Records for processing:
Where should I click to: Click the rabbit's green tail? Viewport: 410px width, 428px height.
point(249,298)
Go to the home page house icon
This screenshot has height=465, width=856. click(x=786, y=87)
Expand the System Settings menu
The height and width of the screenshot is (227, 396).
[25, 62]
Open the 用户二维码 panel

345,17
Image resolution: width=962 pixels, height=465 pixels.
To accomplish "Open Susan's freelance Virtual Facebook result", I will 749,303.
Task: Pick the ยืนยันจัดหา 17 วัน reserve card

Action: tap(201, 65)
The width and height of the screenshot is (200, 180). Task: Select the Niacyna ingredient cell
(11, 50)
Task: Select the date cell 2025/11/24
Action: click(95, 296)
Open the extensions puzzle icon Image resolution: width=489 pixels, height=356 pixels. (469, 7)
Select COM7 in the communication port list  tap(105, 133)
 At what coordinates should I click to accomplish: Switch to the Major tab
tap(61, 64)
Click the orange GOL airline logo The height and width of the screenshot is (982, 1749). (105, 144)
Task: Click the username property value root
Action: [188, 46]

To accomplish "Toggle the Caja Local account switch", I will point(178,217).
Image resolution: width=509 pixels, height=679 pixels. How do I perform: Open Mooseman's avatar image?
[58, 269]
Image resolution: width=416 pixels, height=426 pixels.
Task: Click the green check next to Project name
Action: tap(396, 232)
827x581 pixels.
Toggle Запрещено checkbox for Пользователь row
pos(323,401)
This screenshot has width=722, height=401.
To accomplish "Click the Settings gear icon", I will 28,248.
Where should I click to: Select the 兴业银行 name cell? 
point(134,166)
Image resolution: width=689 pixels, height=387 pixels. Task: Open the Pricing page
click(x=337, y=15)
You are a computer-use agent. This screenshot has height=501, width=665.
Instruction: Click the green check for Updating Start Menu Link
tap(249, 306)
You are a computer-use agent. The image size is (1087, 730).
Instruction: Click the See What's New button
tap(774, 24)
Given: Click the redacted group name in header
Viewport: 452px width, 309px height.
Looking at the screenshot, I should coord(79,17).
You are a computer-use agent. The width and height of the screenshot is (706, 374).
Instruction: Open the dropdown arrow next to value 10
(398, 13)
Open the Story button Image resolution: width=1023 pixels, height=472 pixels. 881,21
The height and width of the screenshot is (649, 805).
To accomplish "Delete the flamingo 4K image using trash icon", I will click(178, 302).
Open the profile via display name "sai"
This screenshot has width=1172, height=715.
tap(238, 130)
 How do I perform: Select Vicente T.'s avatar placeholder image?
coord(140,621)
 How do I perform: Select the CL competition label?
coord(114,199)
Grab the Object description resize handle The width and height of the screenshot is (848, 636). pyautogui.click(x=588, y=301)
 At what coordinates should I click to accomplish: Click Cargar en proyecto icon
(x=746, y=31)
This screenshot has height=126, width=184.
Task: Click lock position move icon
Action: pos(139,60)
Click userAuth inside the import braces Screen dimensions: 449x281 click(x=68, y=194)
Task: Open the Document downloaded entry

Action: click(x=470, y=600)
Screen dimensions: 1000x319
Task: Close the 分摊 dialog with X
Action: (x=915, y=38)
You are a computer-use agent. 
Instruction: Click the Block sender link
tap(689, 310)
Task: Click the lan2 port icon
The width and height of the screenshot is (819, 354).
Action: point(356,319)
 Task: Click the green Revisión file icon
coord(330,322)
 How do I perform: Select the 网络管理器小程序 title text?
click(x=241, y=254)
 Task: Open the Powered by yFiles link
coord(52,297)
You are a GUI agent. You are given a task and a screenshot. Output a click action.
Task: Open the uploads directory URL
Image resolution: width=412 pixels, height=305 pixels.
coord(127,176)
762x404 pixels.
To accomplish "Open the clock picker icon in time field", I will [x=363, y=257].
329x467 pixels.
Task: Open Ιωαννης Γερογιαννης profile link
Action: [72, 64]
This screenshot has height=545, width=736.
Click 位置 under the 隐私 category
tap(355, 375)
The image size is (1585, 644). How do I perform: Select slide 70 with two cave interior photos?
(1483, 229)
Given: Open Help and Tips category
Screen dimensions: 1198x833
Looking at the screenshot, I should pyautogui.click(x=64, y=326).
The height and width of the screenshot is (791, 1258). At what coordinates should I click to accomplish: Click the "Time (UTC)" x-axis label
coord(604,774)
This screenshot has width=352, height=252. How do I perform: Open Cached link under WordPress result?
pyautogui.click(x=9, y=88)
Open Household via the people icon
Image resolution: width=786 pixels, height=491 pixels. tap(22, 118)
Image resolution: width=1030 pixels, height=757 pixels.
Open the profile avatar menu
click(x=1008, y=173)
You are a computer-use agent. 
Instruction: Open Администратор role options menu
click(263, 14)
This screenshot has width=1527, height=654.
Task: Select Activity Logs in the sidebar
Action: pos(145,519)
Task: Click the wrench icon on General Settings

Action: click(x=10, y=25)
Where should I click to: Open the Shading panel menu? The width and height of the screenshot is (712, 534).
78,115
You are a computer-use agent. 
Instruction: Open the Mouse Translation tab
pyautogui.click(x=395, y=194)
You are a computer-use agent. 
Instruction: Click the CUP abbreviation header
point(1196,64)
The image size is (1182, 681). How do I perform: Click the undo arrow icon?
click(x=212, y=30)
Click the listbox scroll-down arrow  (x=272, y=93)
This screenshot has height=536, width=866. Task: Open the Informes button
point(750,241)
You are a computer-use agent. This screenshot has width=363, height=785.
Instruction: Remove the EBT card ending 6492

Work to be completed:
Reproduce the full set of entries above exactly, without dropping a line.

Solution for this task:
Where should I click to: Click the rabbit's green tail? Viewport: 410px width, 428px height.
point(249,298)
Go to the home page house icon
This screenshot has height=465, width=856. click(x=786, y=87)
Expand the System Settings menu
The height and width of the screenshot is (227, 396).
[25, 62]
Open the 用户二维码 panel

345,17
Image resolution: width=962 pixels, height=465 pixels.
To accomplish "Open Susan's freelance Virtual Facebook result", I will 749,303.
Task: Pick the ยืนยันจัดหา 17 วัน reserve card

Action: tap(201, 65)
The width and height of the screenshot is (200, 180). Task: Select the Niacyna ingredient cell
(11, 50)
Task: Select the date cell 2025/11/24
Action: click(95, 296)
Open the extensions puzzle icon Image resolution: width=489 pixels, height=356 pixels. (469, 7)
Select COM7 in the communication port list  tap(105, 133)
 At what coordinates should I click to accomplish: Switch to the Major tab
tap(61, 64)
Click the orange GOL airline logo The height and width of the screenshot is (982, 1749). (105, 144)
Task: Click the username property value root
Action: [188, 46]

To accomplish "Toggle the Caja Local account switch", I will point(178,217).
Image resolution: width=509 pixels, height=679 pixels. How do I perform: Open Mooseman's avatar image?
[58, 269]
Image resolution: width=416 pixels, height=426 pixels.
Task: Click the green check next to Project name
Action: tap(396, 232)
827x581 pixels.
Toggle Запрещено checkbox for Пользователь row
pos(323,401)
This screenshot has width=722, height=401.
To accomplish "Click the Settings gear icon", I will 28,248.
Where should I click to: Select the 兴业银行 name cell? 
point(134,166)
Image resolution: width=689 pixels, height=387 pixels. Task: Open the Pricing page
click(x=337, y=15)
You are a computer-use agent. This screenshot has height=501, width=665.
Instruction: Click the green check for Updating Start Menu Link
tap(249, 306)
You are a computer-use agent. The image size is (1087, 730).
Instruction: Click the See What's New button
tap(774, 24)
Given: Click the redacted group name in header
Viewport: 452px width, 309px height.
Looking at the screenshot, I should coord(79,17).
You are a computer-use agent. The width and height of the screenshot is (706, 374).
Instruction: Open the dropdown arrow next to value 10
(398, 13)
Open the Story button Image resolution: width=1023 pixels, height=472 pixels. 881,21
The height and width of the screenshot is (649, 805).
To accomplish "Delete the flamingo 4K image using trash icon", I will click(178, 302).
Open the profile via display name "sai"
This screenshot has width=1172, height=715.
tap(238, 130)
 How do I perform: Select Vicente T.'s avatar placeholder image?
coord(140,621)
 How do I perform: Select the CL competition label?
coord(114,199)
Grab the Object description resize handle The width and height of the screenshot is (848, 636). pyautogui.click(x=588, y=301)
 At what coordinates should I click to accomplish: Click Cargar en proyecto icon
(x=746, y=31)
This screenshot has height=126, width=184.
Task: Click lock position move icon
Action: pos(139,60)
Click userAuth inside the import braces Screen dimensions: 449x281 click(x=68, y=194)
Task: Open the Document downloaded entry

Action: click(x=470, y=600)
Screen dimensions: 1000x319
Task: Close the 分摊 dialog with X
Action: (x=915, y=38)
You are a computer-use agent. 
Instruction: Click the Block sender link
tap(689, 310)
Task: Click the lan2 port icon
The width and height of the screenshot is (819, 354).
Action: point(356,319)
 Task: Click the green Revisión file icon
coord(330,322)
 How do I perform: Select the 网络管理器小程序 title text?
click(x=241, y=254)
 Task: Open the Powered by yFiles link
coord(52,297)
You are a GUI agent. You are given a task and a screenshot. Output a click action.
Task: Open the uploads directory URL
Image resolution: width=412 pixels, height=305 pixels.
coord(127,176)
762x404 pixels.
To accomplish "Open the clock picker icon in time field", I will [x=363, y=257].
329x467 pixels.
Task: Open Ιωαννης Γερογιαννης profile link
Action: [72, 64]
This screenshot has height=545, width=736.
Click 位置 under the 隐私 category
tap(355, 375)
The image size is (1585, 644). How do I perform: Select slide 70 with two cave interior photos?
(1483, 229)
Given: Open Help and Tips category
Screen dimensions: 1198x833
Looking at the screenshot, I should pyautogui.click(x=64, y=326).
The height and width of the screenshot is (791, 1258). At what coordinates should I click to accomplish: Click the "Time (UTC)" x-axis label
coord(604,774)
This screenshot has width=352, height=252. How do I perform: Open Cached link under WordPress result?
pyautogui.click(x=9, y=88)
Open Household via the people icon
Image resolution: width=786 pixels, height=491 pixels. tap(22, 118)
Image resolution: width=1030 pixels, height=757 pixels.
Open the profile avatar menu
click(x=1008, y=173)
You are a computer-use agent. 
Instruction: Open Администратор role options menu
click(263, 14)
This screenshot has width=1527, height=654.
Task: Select Activity Logs in the sidebar
Action: pos(145,519)
Task: Click the wrench icon on General Settings

Action: click(x=10, y=25)
Where should I click to: Open the Shading panel menu? The width and height of the screenshot is (712, 534).
78,115
You are a computer-use agent. 
Instruction: Open the Mouse Translation tab
pyautogui.click(x=395, y=194)
You are a computer-use agent. 
Instruction: Click the CUP abbreviation header
point(1196,64)
The image size is (1182, 681). How do I perform: Click the undo arrow icon?
click(x=212, y=30)
Click the listbox scroll-down arrow  (x=272, y=93)
This screenshot has height=536, width=866. Task: Open the Informes button
point(750,241)
You are a computer-use agent. This screenshot has width=363, height=785.
Instruction: Remove the EBT card ending 6492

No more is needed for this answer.